#### Problem description
Output, without alteration, the first line of the entries and each line after it, stopping with the line that contains "Select the Characters tab".
▶
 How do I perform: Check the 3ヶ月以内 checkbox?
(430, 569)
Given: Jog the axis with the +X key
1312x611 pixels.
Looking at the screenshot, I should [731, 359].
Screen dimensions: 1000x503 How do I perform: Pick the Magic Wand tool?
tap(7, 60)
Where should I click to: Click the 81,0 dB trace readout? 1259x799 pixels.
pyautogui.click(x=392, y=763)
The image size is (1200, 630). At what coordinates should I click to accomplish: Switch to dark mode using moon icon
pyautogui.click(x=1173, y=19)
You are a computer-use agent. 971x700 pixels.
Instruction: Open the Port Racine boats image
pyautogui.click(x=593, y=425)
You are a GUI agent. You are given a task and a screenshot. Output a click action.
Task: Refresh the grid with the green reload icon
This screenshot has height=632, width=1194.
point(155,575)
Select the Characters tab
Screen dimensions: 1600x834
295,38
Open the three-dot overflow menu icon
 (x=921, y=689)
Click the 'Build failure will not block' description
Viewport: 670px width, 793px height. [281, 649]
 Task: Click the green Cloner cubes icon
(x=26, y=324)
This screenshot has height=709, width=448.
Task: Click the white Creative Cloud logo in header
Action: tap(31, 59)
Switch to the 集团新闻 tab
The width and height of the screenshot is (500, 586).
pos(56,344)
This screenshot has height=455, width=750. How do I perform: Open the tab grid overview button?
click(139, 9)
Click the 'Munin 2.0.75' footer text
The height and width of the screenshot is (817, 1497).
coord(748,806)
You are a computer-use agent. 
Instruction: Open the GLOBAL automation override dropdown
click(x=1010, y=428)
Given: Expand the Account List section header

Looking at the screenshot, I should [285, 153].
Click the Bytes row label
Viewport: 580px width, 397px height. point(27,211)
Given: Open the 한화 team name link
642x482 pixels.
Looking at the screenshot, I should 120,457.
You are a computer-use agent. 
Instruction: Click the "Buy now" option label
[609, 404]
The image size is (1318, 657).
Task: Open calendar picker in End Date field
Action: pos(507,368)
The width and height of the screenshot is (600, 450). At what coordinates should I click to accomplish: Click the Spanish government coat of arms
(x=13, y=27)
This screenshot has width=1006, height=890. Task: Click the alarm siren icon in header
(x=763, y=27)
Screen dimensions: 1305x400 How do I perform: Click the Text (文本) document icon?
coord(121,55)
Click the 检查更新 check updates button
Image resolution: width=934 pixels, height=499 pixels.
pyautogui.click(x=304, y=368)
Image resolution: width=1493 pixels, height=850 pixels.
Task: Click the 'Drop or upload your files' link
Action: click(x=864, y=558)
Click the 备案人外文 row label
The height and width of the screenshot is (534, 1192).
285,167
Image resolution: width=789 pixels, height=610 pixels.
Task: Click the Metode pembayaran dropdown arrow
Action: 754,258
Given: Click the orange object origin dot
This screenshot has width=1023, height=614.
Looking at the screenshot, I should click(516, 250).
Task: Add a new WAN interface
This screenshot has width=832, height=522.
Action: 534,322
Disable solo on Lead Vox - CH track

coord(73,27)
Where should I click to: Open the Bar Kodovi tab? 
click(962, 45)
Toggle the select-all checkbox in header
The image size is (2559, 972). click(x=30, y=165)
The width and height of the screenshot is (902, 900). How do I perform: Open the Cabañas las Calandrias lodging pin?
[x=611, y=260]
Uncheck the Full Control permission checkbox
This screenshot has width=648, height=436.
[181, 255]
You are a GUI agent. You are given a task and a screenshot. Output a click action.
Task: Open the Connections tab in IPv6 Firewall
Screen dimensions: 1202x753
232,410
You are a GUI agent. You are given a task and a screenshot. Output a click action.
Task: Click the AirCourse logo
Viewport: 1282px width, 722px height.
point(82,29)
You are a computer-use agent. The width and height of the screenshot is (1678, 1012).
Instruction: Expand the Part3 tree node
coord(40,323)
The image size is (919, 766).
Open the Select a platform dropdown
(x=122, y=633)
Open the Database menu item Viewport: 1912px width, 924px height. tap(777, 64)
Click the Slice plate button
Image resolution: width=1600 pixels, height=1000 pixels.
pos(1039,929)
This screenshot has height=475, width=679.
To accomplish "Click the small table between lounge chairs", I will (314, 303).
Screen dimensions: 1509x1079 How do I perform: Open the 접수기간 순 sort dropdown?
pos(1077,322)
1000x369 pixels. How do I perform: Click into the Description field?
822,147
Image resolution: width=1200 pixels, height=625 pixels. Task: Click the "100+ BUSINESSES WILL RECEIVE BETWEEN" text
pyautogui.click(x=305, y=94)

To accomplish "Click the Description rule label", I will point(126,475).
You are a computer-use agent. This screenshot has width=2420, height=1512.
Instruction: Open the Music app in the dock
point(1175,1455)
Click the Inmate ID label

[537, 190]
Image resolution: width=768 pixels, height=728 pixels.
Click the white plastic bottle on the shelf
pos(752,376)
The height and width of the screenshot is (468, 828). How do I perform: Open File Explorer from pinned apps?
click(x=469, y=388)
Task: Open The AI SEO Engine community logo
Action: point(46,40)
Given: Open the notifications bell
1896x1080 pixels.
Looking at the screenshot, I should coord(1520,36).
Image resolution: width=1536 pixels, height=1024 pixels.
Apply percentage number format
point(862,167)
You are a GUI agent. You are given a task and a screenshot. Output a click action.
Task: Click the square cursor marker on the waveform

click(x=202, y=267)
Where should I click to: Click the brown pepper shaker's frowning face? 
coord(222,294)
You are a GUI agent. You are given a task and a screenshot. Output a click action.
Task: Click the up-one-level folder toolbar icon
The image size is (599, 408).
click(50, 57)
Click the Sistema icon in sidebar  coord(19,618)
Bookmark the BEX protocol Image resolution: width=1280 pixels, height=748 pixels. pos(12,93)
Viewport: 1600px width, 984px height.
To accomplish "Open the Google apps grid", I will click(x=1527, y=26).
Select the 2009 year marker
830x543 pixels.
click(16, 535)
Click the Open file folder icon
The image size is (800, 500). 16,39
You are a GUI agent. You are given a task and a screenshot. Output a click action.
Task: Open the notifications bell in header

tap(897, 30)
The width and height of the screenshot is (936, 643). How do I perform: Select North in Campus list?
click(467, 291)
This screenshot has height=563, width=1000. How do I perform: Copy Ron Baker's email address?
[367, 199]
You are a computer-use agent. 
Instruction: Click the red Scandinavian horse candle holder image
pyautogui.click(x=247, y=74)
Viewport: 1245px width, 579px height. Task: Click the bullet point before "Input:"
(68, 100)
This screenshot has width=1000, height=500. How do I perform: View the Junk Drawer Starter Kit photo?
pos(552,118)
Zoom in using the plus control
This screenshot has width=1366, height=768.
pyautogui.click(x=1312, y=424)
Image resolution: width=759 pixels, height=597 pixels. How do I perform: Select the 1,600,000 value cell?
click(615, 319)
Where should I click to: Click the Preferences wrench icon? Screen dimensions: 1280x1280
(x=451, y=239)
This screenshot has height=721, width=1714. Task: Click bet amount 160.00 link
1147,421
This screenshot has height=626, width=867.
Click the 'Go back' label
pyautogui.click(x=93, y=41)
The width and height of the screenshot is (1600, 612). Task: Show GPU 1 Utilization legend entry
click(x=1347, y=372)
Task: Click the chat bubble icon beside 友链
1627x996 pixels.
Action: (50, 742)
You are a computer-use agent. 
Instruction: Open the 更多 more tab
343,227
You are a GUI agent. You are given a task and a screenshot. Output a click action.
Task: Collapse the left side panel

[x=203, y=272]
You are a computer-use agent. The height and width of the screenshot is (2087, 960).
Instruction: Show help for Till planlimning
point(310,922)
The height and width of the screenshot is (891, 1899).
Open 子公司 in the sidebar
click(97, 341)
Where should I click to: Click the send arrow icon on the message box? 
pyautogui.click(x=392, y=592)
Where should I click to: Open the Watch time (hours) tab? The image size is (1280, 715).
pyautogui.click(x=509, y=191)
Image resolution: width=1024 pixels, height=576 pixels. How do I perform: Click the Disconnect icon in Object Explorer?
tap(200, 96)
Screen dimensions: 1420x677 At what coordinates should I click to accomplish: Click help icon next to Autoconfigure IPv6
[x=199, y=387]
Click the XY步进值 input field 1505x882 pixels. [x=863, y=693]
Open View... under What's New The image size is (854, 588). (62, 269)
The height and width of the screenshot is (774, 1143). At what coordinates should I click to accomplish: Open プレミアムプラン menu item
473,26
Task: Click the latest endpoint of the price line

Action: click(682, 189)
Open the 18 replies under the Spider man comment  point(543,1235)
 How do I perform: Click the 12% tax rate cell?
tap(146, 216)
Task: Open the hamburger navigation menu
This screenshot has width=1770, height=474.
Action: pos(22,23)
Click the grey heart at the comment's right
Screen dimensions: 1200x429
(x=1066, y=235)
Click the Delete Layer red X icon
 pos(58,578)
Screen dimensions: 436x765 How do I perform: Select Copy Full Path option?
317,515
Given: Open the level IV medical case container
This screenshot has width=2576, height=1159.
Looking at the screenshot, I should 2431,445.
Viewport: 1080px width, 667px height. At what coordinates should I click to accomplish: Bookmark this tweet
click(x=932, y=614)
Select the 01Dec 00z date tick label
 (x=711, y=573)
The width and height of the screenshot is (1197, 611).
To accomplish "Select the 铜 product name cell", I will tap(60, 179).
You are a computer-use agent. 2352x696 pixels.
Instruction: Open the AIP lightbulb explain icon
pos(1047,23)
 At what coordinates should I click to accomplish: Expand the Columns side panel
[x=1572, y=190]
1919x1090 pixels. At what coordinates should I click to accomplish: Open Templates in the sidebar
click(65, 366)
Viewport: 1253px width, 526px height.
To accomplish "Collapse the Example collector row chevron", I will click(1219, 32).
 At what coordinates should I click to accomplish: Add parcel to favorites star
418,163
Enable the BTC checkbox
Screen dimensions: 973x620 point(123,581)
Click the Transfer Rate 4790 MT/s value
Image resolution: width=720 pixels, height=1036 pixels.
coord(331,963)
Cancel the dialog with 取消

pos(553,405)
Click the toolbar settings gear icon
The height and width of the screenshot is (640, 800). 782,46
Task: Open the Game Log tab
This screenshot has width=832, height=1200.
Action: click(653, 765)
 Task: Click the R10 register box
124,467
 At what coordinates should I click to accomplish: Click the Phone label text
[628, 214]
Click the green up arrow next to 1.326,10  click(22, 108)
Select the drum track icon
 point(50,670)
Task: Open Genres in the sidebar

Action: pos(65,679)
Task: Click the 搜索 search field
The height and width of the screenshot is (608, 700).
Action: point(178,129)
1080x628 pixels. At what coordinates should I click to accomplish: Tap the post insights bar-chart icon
◀
#### Answer section
 How do I perform: Check the 3ヶ月以内 checkbox?
(430, 569)
Given: Jog the axis with the +X key
1312x611 pixels.
Looking at the screenshot, I should [731, 359].
Screen dimensions: 1000x503 How do I perform: Pick the Magic Wand tool?
tap(7, 60)
Where should I click to: Click the 81,0 dB trace readout? 1259x799 pixels.
pyautogui.click(x=392, y=763)
The image size is (1200, 630). At what coordinates should I click to accomplish: Switch to dark mode using moon icon
pyautogui.click(x=1173, y=19)
You are a computer-use agent. 971x700 pixels.
Instruction: Open the Port Racine boats image
pyautogui.click(x=593, y=425)
You are a GUI agent. You are given a task and a screenshot. Output a click action.
Task: Refresh the grid with the green reload icon
This screenshot has height=632, width=1194.
point(155,575)
Select the Characters tab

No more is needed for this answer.